First, are hybrid funds risky?
Hybrid funds can invest in stocks, bonds and money markets at the same time, with strong investment flexibility. They will adopt aggressive and conservative investment strategies, that is, increase the proportion of stocks when the stock market rises and increase the proportion of bonds when the stock market falls.
According to the different investment ratios of stocks and bonds, hybrid funds can also be divided into various types, such as partial stocks, partial debts, allocation and balance. Among them, hybrid funds with partial stocks have the highest risk, while hybrid funds with partial debts are relatively conservative.
On the whole, the risk of hybrid funds is higher than that of money funds and bond funds, but lower than that of equity funds. It is a medium-risk investment product, suitable for investors who have certain risk tolerance and want to profit from the stock market.

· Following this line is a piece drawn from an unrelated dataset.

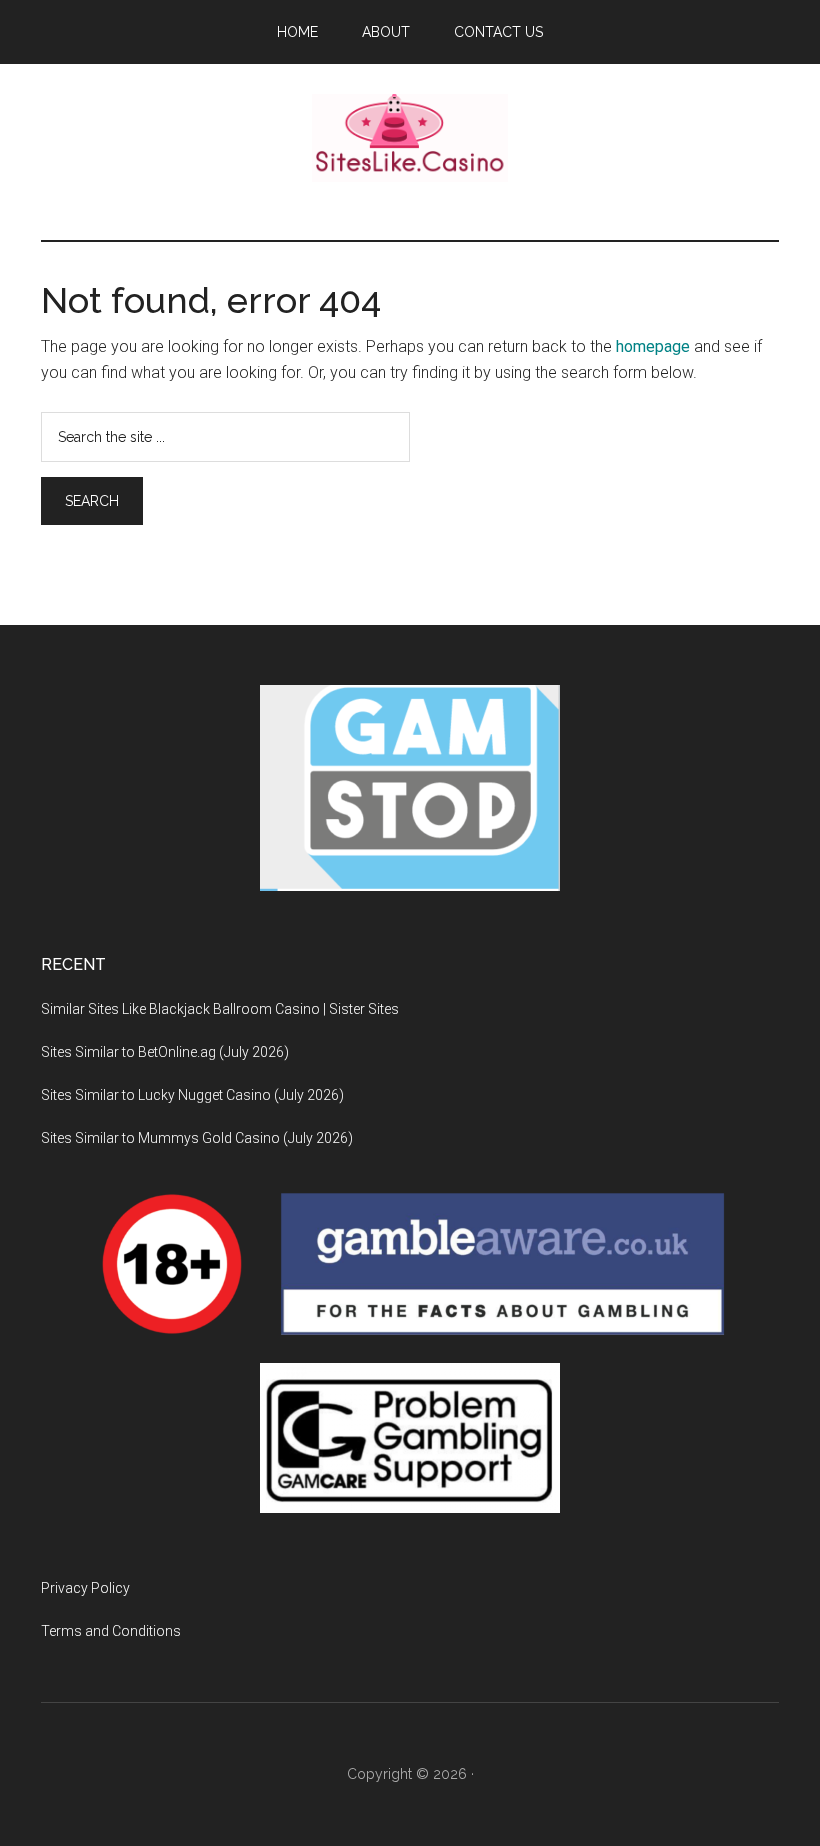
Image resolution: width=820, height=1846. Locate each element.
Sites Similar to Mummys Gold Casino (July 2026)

Second, the advantages and disadvantages of hybrid funds
1, advantages of hybrid funds
The allocation of hybrid funds is more flexible. When the market is bullish, they can profit from stocks, and when the market is bad, they can also stabilize their expected returns through bond activities. Therefore, the expected return on investment of hybrid funds is considerable, although not as good as stock funds, but generally higher than money funds and bond funds.
2, the shortcomings of hybrid funds
The redemption time of hybrid funds is long, generally it takes T+3 days or T+4 days, and the liquidity of funds is relatively poor.
The investment allocation of hybrid funds is complex, and it is difficult to see the effect in the short term, and the redemption rate is high. Generally, you can avoid redemption fee if you hold it for more than two years, so hybrid funds are suitable for medium and long-term investment.
The above content about the high risk of hybrid funds, I hope to help you. Warm reminder, financial management is risky and investment needs to be cautious.